Analytical Study of the Antifungal Posaconazole in Raw Material: Quantitative Bioassay, Decomposition Chemical Kinetics, and Degradation Impurities by LC-QTOF-MS

Abstract

Abstract Background Posaconazole is a triazole antifungal drug that was approved by the U.S. Food and Drug Administration in 2006. No bioassay of it is available in the literature nor official codes for potency determination in bulk. Objective To conduct an analytical study focused on posaconazole in bulk. Methods An alternative microbiological assay was validated for drug quantitation, applying agar diffusion technics (3 × 3 design), using Saccharomyces cerevisiae ATCC MYA 1942 as a test microorganism (2% inoculum). An isocratic HPLC–DAD method, with C8 Shim-pack column (250 × 4.6 mm, 5 μm) and methanol–water (75:25 v/v) mobile phase was used for stress stability by photolysis and oxidation, indicating the formation of degradation products, which were investigated by ultra-performance liquid chromatography to quadrupole time-of-flight mass spectrometry. Results The established conditions for the bioassay were satisfactory. It was linear in the range evaluated (2.5–10.0 µg/mL), as well as precise, accurate, and robust. Stress tests showed drug susceptibility to the factors evaluated (60% of degradation after 120 min). Kinetics curves for photolytic decomposition followed first-order kinetics. From a photolytic and oxidative degraded matrix, three major degradation products were identified as being derivatives with modifications in the piperazine central ring and in the triazole and triazolone side chains, whose mass spectra results were m/z 683 (DP1), m/z 411 (DP2), and m/z 465 (DP3).
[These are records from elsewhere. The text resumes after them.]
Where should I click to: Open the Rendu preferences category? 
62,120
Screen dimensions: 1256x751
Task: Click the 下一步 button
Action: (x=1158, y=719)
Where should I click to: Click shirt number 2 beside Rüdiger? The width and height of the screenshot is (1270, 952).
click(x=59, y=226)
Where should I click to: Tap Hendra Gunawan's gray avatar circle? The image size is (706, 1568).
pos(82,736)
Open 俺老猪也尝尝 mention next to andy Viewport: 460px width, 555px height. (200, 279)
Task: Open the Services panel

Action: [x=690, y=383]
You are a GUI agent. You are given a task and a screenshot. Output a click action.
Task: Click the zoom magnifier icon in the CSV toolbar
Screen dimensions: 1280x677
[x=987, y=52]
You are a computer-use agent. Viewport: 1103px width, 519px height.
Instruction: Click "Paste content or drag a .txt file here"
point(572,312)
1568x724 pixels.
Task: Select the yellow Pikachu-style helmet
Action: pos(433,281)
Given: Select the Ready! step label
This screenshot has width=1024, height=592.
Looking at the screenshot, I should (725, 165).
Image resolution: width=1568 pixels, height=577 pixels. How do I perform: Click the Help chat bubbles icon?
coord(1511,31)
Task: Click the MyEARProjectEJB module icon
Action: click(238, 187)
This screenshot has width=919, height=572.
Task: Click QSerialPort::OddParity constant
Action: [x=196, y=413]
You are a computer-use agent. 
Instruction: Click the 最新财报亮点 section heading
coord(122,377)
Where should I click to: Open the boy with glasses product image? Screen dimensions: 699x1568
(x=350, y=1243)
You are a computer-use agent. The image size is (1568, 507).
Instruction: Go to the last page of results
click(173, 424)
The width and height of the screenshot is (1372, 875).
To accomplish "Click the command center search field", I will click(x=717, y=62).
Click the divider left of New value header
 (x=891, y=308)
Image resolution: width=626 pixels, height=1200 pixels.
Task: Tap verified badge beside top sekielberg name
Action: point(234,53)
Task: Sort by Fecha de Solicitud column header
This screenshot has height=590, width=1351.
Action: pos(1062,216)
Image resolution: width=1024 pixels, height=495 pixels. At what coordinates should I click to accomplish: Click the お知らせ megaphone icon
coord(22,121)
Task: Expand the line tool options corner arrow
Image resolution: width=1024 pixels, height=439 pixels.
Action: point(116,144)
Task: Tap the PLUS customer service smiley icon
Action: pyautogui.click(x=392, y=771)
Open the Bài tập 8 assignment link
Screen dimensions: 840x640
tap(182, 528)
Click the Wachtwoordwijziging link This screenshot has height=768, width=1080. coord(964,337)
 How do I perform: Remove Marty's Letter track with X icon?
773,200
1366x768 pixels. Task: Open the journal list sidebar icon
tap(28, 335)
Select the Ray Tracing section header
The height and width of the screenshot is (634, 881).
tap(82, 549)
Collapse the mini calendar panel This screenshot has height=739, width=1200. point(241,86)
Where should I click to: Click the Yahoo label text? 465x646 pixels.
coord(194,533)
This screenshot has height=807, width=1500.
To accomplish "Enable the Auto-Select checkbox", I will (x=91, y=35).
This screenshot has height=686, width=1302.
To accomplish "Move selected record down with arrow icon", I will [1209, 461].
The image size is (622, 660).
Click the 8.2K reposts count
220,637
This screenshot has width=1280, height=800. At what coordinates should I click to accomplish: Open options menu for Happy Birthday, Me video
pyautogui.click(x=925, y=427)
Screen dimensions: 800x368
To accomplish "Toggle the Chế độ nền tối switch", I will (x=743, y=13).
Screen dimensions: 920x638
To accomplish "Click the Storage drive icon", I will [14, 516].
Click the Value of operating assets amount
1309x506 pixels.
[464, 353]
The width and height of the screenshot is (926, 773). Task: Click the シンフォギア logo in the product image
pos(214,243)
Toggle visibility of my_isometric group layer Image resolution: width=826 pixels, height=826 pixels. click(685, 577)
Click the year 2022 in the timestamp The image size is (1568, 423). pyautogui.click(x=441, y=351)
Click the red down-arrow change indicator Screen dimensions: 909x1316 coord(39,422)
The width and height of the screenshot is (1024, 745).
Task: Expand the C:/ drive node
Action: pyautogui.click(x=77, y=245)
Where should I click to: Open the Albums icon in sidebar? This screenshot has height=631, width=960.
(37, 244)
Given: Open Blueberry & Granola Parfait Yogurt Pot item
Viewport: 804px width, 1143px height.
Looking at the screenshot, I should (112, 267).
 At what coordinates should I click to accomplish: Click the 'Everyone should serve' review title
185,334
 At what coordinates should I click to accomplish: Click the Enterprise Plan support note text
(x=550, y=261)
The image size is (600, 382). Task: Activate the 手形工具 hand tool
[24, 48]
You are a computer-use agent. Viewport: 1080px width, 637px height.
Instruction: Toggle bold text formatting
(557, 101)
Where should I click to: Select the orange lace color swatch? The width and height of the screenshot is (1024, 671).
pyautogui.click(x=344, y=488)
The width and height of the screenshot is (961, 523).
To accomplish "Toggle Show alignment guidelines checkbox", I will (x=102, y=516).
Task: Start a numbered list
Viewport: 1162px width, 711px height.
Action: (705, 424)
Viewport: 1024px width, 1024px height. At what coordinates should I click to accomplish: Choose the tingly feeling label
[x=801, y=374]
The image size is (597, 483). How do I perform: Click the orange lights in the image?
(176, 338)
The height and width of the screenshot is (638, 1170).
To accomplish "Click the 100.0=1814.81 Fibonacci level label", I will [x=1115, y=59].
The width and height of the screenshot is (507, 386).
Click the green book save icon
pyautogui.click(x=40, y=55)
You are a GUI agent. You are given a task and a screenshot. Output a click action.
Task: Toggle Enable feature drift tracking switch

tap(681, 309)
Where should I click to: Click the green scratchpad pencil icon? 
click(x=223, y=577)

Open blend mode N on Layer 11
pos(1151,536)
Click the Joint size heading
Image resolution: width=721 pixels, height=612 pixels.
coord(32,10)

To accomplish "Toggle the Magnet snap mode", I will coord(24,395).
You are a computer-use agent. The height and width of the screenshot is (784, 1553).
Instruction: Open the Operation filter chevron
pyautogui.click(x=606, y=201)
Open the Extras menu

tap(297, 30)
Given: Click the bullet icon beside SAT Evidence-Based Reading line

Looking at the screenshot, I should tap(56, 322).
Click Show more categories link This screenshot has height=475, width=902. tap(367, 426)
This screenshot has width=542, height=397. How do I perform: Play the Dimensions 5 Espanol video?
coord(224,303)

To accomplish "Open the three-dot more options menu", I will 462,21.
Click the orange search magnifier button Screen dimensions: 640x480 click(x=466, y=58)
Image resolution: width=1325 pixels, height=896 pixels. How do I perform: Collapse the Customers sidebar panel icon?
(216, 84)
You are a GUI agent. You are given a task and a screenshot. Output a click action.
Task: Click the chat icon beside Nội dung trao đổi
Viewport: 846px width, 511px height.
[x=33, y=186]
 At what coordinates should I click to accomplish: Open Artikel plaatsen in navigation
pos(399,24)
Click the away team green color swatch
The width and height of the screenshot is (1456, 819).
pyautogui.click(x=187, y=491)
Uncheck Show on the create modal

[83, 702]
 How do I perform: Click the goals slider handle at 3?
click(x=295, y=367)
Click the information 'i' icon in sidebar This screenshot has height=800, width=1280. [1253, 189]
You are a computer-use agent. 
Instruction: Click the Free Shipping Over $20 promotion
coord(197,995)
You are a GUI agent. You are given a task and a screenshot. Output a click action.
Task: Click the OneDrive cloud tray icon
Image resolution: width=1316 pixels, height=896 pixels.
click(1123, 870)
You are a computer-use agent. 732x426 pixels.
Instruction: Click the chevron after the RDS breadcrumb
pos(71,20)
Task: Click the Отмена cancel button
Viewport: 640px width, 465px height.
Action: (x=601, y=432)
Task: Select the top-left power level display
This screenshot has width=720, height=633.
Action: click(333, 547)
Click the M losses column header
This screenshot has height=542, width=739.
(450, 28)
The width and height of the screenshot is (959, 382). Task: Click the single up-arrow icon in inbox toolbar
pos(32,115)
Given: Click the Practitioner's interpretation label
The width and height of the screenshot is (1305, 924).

Conclusions The microbiological method was adequately validated and demonstrated to be equivalent to physico-chemical ones. The impurities found are described for the first time in studies with posaconazole raw material. Highlights A microbiological bioassay was developed for posaconazole, first-order kinetics was determined for photolytic degradation, and structures for new degradation products were suggested.